Pineapple on pizza seems to be another minefield, although the arguments on both sides seem to lack any kind of science to back them up.
After all, it’s not like pineapples have souls.

Quite why pineapple on pizza became such an enormous divide is hard to explain.
The first recorded ‘Hawaiian’ pizza with the sometimes offending fruit was actually made and sold in Canada, of all things.
A Greek immigrant (so, neither Italian NOR Hawaiian) by the name of Sam Panopoulos added little cubes of tinned sunshine to an otherwise fruit free ham pizza back in the 1960s and, voila, families stopped inviting each other over for casual dining night almost immediately.
In 2017 Gudni Thorlacius Johannesson, then President of Iceland, nearly caused a proper food fight when he suggested that, if he had the power, he would ban pineapple on pizza in his country. Subsequently, the Icelandic Embassy in London found itself on the receiving end of a constant stream of Hawaiian pies.

This is a far cry from the days when pineapples themselves were such a luxurious item that King Charles II even posed for his official portrait receiving a pineapple as a gift.
Indeed, people in the 17th century used to ‘rent’ pineapples as a display item at dinner parties, and those actually rich enough may even buy one and serve it to their guests! As food!!
Forget gold cutlery and hot and cold running servants, this was a sign of truly having made it.

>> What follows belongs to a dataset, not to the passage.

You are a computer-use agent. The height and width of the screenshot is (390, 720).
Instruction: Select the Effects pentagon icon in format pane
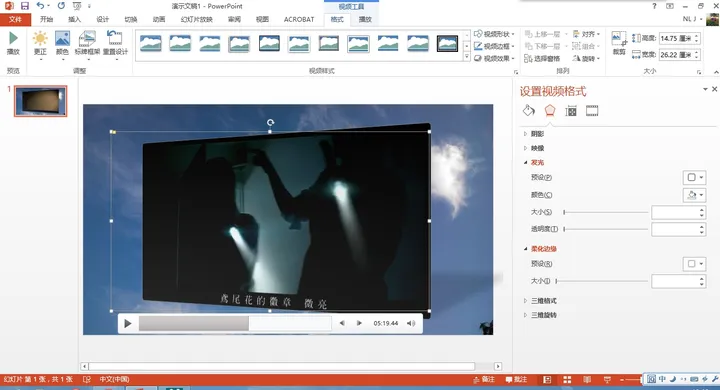tap(550, 111)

There is a rather grim story about Christopher Columbus having been offered either human body parts or pineapple on the island of Guadeloupe in 1493. Columbus and his crew went for the fruit option, and the rest, they say, is history. It appears that Columbus managed to get a non-rotten example back to Europe, and that is when the craze began, however, just 500 years later, it appears some people would opt for extra fingers on a pizza rather than desecrate the ideals of Italian cuisine.

Regardless of how you feel about pineapple on a pizza, there is one place a ring of tinned pineapple most distinctly DOES belong, and that’s on a great Aussie hamburger, above the fried egg, but near the slice of tinned beetroot.
Take THAT Iceland.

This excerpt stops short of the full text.